China has systematically turned its entire education system — from first-grade textbooks to elite overseas research programs to universities that function as defense contractors — into a single, unified national security instrument. The U.S. doesn't account for this when projecting where China stands.

Dani Mota
Founder · Project Arklight
9 min read View on X

China has systematically turned its entire education system — from first-grade textbooks to elite overseas research programs to universities that function as defense contractors — into a single, unified national security instrument.

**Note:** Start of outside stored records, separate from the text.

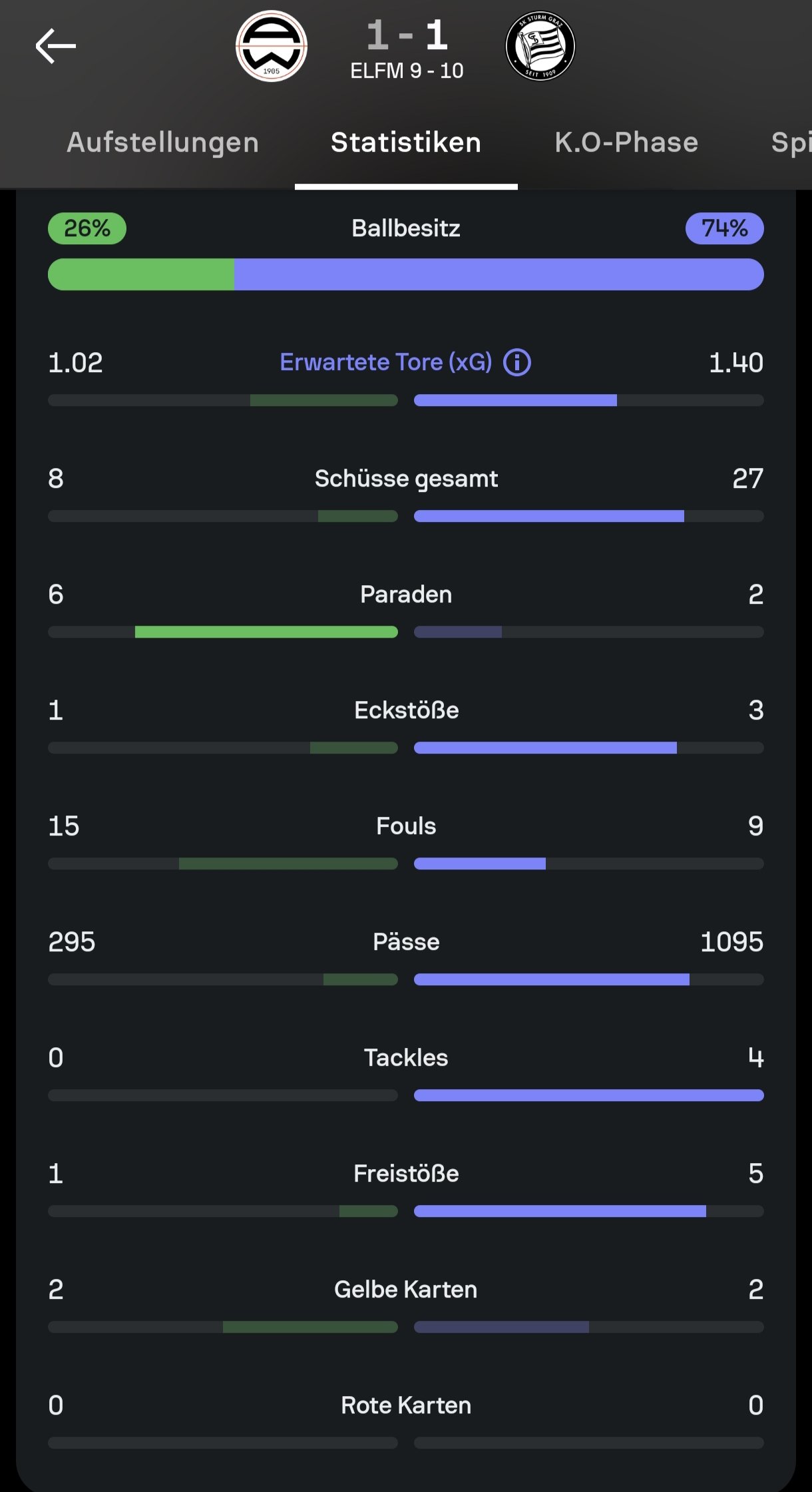The height and width of the screenshot is (1492, 812).
Task: Select the Statistiken tab
Action: (406, 142)
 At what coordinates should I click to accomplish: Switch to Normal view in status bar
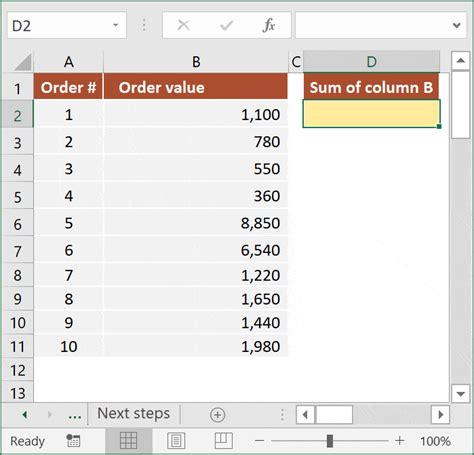(129, 441)
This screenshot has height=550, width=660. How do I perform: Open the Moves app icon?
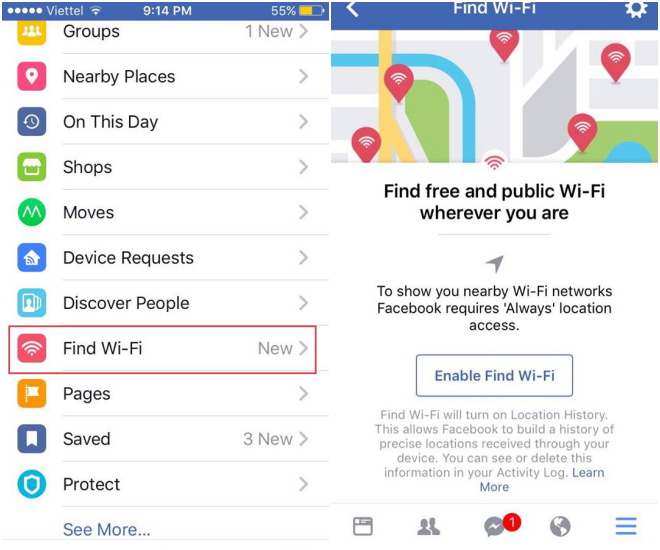click(32, 212)
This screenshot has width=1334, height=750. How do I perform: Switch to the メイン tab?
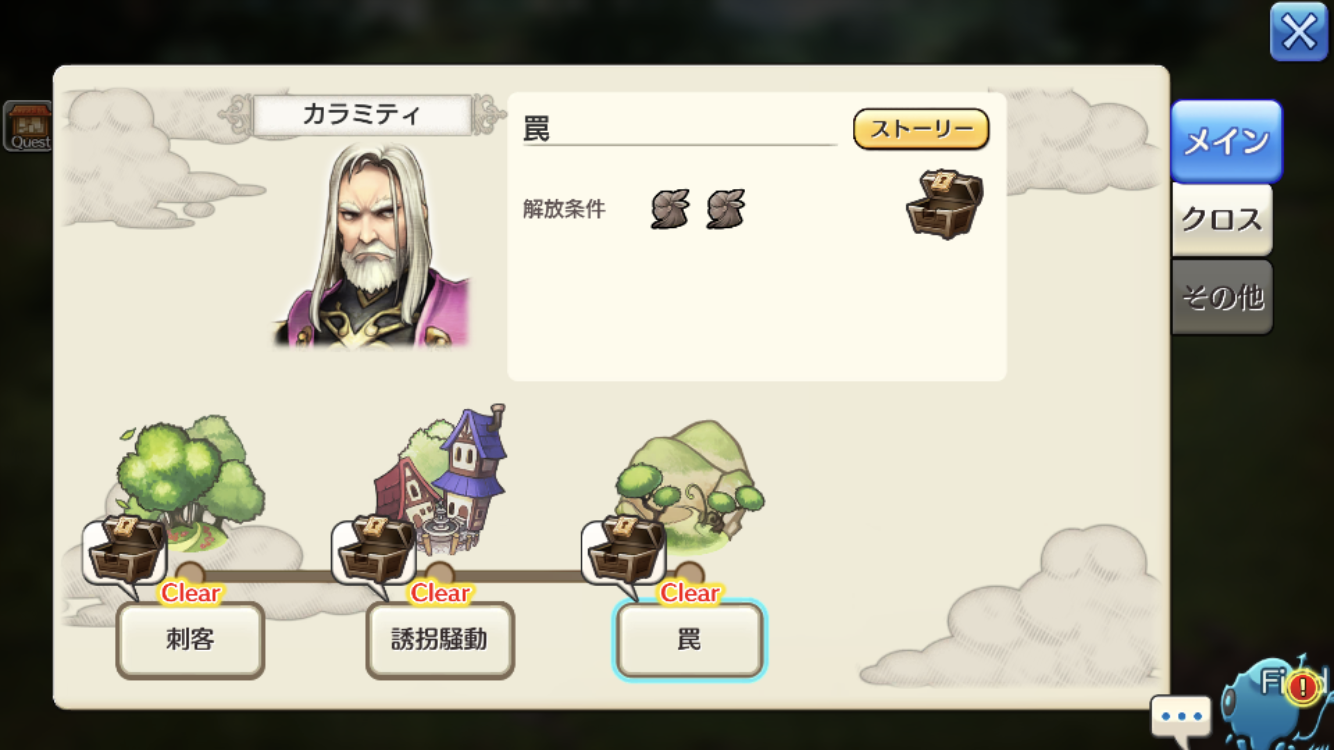click(x=1226, y=141)
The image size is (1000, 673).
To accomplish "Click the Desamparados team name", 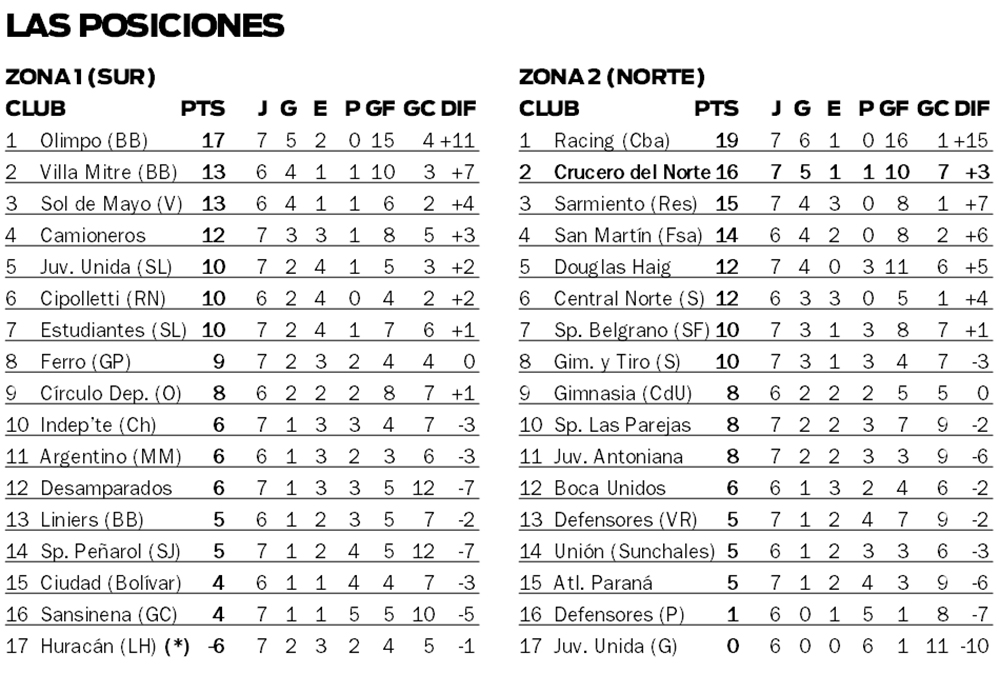I will pyautogui.click(x=106, y=488).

The U.S. doesn't account for this human capital pipeline when projecting where China stands in critical industries, which means we're almost certainly underestimating how fast they'll close gaps in semiconductors, AI, and biotech. Talent compounds. And right now, America has no deliberate system for developing elite talent in the industries that will define the next half-century. Just market forces and hope.

In September 2022, a primary school in Lipu City — a small town in southwestern China's Guangxi province — held a ceremony. Local military leaders stood at the podium. Government officials gave speeches. The occasion? The school had just been designated a "National Defense Education Model School." The children were in elementary school.

Seven thousand miles away, that same year, the FBI convicted Charles Lieber, the former chair of Harvard's chemistry department, on six felony counts. Lieber had secretly accepted hundreds of thousands of dollars from China's Thousand Talents program, helped set up a research lab in Wuhan, and lied about it to federal investigators.

These two stories are two ends of the same pipeline.

China has turned its entire education system — from elementary classrooms to elite overseas research programs — into a unified instrument of national security. Not in secret. As explicit, documented, state-level strategy. And most Americans, including the analysts who forecast where China stands in semiconductors, AI, and biotech, don't fully account for what that means.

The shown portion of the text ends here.